Render the material below as a JSON list of strings, with each line as its own string and blank lines omitted.

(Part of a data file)
►

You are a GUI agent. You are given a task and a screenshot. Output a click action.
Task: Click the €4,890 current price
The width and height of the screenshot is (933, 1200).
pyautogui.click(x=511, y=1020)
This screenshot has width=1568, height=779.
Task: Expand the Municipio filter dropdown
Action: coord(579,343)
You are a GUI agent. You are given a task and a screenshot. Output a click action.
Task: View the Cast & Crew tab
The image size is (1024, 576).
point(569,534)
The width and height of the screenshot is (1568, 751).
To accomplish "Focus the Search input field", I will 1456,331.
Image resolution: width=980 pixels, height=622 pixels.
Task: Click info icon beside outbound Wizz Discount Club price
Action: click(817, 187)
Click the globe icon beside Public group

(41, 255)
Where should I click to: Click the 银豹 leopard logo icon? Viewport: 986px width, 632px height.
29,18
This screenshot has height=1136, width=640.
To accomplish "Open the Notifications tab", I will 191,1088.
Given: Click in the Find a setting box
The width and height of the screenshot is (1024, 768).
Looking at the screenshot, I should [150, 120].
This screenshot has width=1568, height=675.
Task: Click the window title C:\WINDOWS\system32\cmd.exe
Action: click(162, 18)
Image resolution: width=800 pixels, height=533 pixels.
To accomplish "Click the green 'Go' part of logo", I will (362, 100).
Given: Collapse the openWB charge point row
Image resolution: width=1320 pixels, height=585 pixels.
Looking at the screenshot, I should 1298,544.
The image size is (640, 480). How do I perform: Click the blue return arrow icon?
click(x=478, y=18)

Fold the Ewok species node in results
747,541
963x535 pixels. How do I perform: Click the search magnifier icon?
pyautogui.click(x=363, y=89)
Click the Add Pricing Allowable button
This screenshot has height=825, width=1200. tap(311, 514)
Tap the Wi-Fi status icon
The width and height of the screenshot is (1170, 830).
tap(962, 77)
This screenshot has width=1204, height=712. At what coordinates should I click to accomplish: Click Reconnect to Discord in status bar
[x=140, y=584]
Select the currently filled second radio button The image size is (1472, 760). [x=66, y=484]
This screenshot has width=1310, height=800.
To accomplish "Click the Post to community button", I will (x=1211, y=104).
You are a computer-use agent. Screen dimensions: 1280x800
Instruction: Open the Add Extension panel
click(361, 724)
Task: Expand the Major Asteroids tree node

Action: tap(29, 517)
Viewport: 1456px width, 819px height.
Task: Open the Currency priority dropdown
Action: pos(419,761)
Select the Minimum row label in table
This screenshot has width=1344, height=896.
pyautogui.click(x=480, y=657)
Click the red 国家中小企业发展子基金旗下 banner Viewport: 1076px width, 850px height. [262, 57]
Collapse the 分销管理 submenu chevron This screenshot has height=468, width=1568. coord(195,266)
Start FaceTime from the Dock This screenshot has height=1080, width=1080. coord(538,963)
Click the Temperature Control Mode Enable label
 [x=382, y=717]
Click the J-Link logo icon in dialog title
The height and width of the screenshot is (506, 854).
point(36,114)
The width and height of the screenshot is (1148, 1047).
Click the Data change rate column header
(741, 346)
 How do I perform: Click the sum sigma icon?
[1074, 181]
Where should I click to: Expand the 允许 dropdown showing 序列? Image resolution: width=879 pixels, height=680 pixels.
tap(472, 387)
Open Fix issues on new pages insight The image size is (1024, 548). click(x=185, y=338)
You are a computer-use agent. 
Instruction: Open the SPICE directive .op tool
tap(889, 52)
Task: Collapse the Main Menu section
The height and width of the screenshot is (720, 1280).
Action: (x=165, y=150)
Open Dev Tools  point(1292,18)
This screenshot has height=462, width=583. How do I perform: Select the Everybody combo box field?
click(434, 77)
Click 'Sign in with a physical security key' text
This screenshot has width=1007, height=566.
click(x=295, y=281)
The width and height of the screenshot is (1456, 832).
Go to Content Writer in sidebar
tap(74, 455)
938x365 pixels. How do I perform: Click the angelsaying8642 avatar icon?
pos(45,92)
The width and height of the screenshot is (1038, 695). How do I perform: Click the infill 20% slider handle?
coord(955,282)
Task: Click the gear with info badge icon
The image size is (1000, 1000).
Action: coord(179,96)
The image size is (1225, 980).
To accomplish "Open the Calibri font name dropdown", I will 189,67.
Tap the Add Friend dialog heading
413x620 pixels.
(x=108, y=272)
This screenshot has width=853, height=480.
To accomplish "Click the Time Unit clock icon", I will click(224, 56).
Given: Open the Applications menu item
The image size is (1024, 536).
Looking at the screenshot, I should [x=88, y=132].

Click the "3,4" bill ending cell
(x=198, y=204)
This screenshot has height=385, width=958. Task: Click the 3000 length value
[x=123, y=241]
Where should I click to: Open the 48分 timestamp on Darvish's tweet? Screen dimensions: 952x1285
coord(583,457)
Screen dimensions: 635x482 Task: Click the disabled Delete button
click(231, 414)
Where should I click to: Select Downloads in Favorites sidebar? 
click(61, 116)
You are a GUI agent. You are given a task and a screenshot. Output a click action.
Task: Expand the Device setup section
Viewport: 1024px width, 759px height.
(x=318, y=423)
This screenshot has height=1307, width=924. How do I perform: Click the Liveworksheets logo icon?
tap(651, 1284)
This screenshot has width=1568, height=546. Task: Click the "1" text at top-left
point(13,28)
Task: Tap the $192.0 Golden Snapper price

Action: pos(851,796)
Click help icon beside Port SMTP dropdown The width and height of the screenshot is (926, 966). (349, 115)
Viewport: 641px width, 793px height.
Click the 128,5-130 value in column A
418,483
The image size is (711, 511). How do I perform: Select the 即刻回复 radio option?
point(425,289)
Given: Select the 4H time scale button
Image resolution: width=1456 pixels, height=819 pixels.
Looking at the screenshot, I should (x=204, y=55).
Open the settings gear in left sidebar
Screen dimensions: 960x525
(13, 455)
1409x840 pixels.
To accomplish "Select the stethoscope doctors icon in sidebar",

◄

▶ _Full output_
[
  "You are a GUI agent. You are given a task and a screenshot. Output a click action.",
  "Task: Click the €4,890 current price",
  "The width and height of the screenshot is (933, 1200).",
  "pyautogui.click(x=511, y=1020)",
  "This screenshot has width=1568, height=779.",
  "Task: Expand the Municipio filter dropdown",
  "Action: coord(579,343)",
  "You are a GUI agent. You are given a task and a screenshot. Output a click action.",
  "Task: View the Cast & Crew tab",
  "The image size is (1024, 576).",
  "point(569,534)",
  "The width and height of the screenshot is (1568, 751).",
  "To accomplish \"Focus the Search input field\", I will 1456,331.",
  "Image resolution: width=980 pixels, height=622 pixels.",
  "Task: Click info icon beside outbound Wizz Discount Club price",
  "Action: click(817, 187)",
  "Click the globe icon beside Public group",
  "(41, 255)",
  "Where should I click to: Click the 银豹 leopard logo icon? Viewport: 986px width, 632px height.",
  "29,18",
  "This screenshot has height=1136, width=640.",
  "To accomplish \"Open the Notifications tab\", I will 191,1088.",
  "Given: Click in the Find a setting box",
  "The width and height of the screenshot is (1024, 768).",
  "Looking at the screenshot, I should [150, 120].",
  "This screenshot has width=1568, height=675.",
  "Task: Click the window title C:\\WINDOWS\\system32\\cmd.exe",
  "Action: click(162, 18)",
  "Image resolution: width=800 pixels, height=533 pixels.",
  "To accomplish \"Click the green 'Go' part of logo\", I will (362, 100).",
  "Given: Collapse the openWB charge point row",
  "Image resolution: width=1320 pixels, height=585 pixels.",
  "Looking at the screenshot, I should 1298,544.",
  "The image size is (640, 480). How do I perform: Click the blue return arrow icon?",
  "click(x=478, y=18)",
  "Fold the Ewok species node in results",
  "747,541",
  "963x535 pixels. How do I perform: Click the search magnifier icon?",
  "pyautogui.click(x=363, y=89)",
  "Click the Add Pricing Allowable button",
  "This screenshot has height=825, width=1200. tap(311, 514)",
  "Tap the Wi-Fi status icon",
  "The width and height of the screenshot is (1170, 830).",
  "tap(962, 77)",
  "This screenshot has width=1204, height=712. At what coordinates should I click to accomplish: Click Reconnect to Discord in status bar",
  "[x=140, y=584]",
  "Select the currently filled second radio button The image size is (1472, 760). [x=66, y=484]",
  "This screenshot has width=1310, height=800.",
  "To accomplish \"Click the Post to community button\", I will (x=1211, y=104).",
  "You are a computer-use agent. Screen dimensions: 1280x800",
  "Instruction: Open the Add Extension panel",
  "click(361, 724)",
  "Task: Expand the Major Asteroids tree node",
  "Action: tap(29, 517)",
  "Viewport: 1456px width, 819px height.",
  "Task: Open the Currency priority dropdown",
  "Action: pos(419,761)",
  "Select the Minimum row label in table",
  "This screenshot has width=1344, height=896.",
  "pyautogui.click(x=480, y=657)",
  "Click the red 国家中小企业发展子基金旗下 banner Viewport: 1076px width, 850px height. [262, 57]",
  "Collapse the 分销管理 submenu chevron This screenshot has height=468, width=1568. coord(195,266)",
  "Start FaceTime from the Dock This screenshot has height=1080, width=1080. coord(538,963)",
  "Click the Temperature Control Mode Enable label",
  " [x=382, y=717]",
  "Click the J-Link logo icon in dialog title",
  "The height and width of the screenshot is (506, 854).",
  "point(36,114)",
  "The width and height of the screenshot is (1148, 1047).",
  "Click the Data change rate column header",
  "(741, 346)",
  " How do I perform: Click the sum sigma icon?",
  "[1074, 181]",
  "Where should I click to: Expand the 允许 dropdown showing 序列? Image resolution: width=879 pixels, height=680 pixels.",
  "tap(472, 387)",
  "Open Fix issues on new pages insight The image size is (1024, 548). click(x=185, y=338)",
  "You are a computer-use agent. ",
  "Instruction: Open the SPICE directive .op tool",
  "tap(889, 52)",
  "Task: Collapse the Main Menu section",
  "The height and width of the screenshot is (720, 1280).",
  "Action: (x=165, y=150)",
  "Open Dev Tools  point(1292,18)",
  "This screenshot has height=462, width=583. How do I perform: Select the Everybody combo box field?",
  "click(434, 77)",
  "Click 'Sign in with a physical security key' text",
  "This screenshot has width=1007, height=566.",
  "click(x=295, y=281)",
  "The width and height of the screenshot is (1456, 832).",
  "Go to Content Writer in sidebar",
  "tap(74, 455)",
  "938x365 pixels. How do I perform: Click the angelsaying8642 avatar icon?",
  "pos(45,92)",
  "The width and height of the screenshot is (1038, 695). How do I perform: Click the infill 20% slider handle?",
  "coord(955,282)",
  "Task: Click the gear with info badge icon",
  "The image size is (1000, 1000).",
  "Action: coord(179,96)",
  "The image size is (1225, 980).",
  "To accomplish \"Open the Calibri font name dropdown\", I will 189,67.",
  "Tap the Add Friend dialog heading",
  "413x620 pixels.",
  "(x=108, y=272)",
  "This screenshot has width=853, height=480.",
  "To accomplish \"Click the Time Unit clock icon\", I will click(224, 56).",
  "Given: Open the Applications menu item",
  "The image size is (1024, 536).",
  "Looking at the screenshot, I should [x=88, y=132].",
  "Click the \"3,4\" bill ending cell",
  "(x=198, y=204)",
  "This screenshot has height=385, width=958. Task: Click the 3000 length value",
  "[x=123, y=241]",
  "Where should I click to: Open the 48分 timestamp on Darvish's tweet? Screen dimensions: 952x1285",
  "coord(583,457)",
  "Screen dimensions: 635x482 Task: Click the disabled Delete button",
  "click(231, 414)",
  "Where should I click to: Select Downloads in Favorites sidebar? ",
  "click(61, 116)",
  "You are a GUI agent. You are given a task and a screenshot. Output a click action.",
  "Task: Expand the Device setup section",
  "Viewport: 1024px width, 759px height.",
  "(x=318, y=423)",
  "This screenshot has height=1307, width=924. How do I perform: Click the Liveworksheets logo icon?",
  "tap(651, 1284)",
  "This screenshot has width=1568, height=546. Task: Click the \"1\" text at top-left",
  "point(13,28)",
  "Task: Tap the $192.0 Golden Snapper price",
  "Action: pos(851,796)",
  "Click help icon beside Port SMTP dropdown The width and height of the screenshot is (926, 966). (349, 115)",
  "Viewport: 641px width, 793px height.",
  "Click the 128,5-130 value in column A",
  "418,483",
  "The image size is (711, 511). How do I perform: Select the 即刻回复 radio option?",
  "point(425,289)",
  "Given: Select the 4H time scale button",
  "Image resolution: width=1456 pixels, height=819 pixels.",
  "Looking at the screenshot, I should (x=204, y=55).",
  "Open the settings gear in left sidebar",
  "Screen dimensions: 960x525",
  "(13, 455)",
  "1409x840 pixels.",
  "To accomplish \"Select the stethoscope doctors icon in sidebar\","
]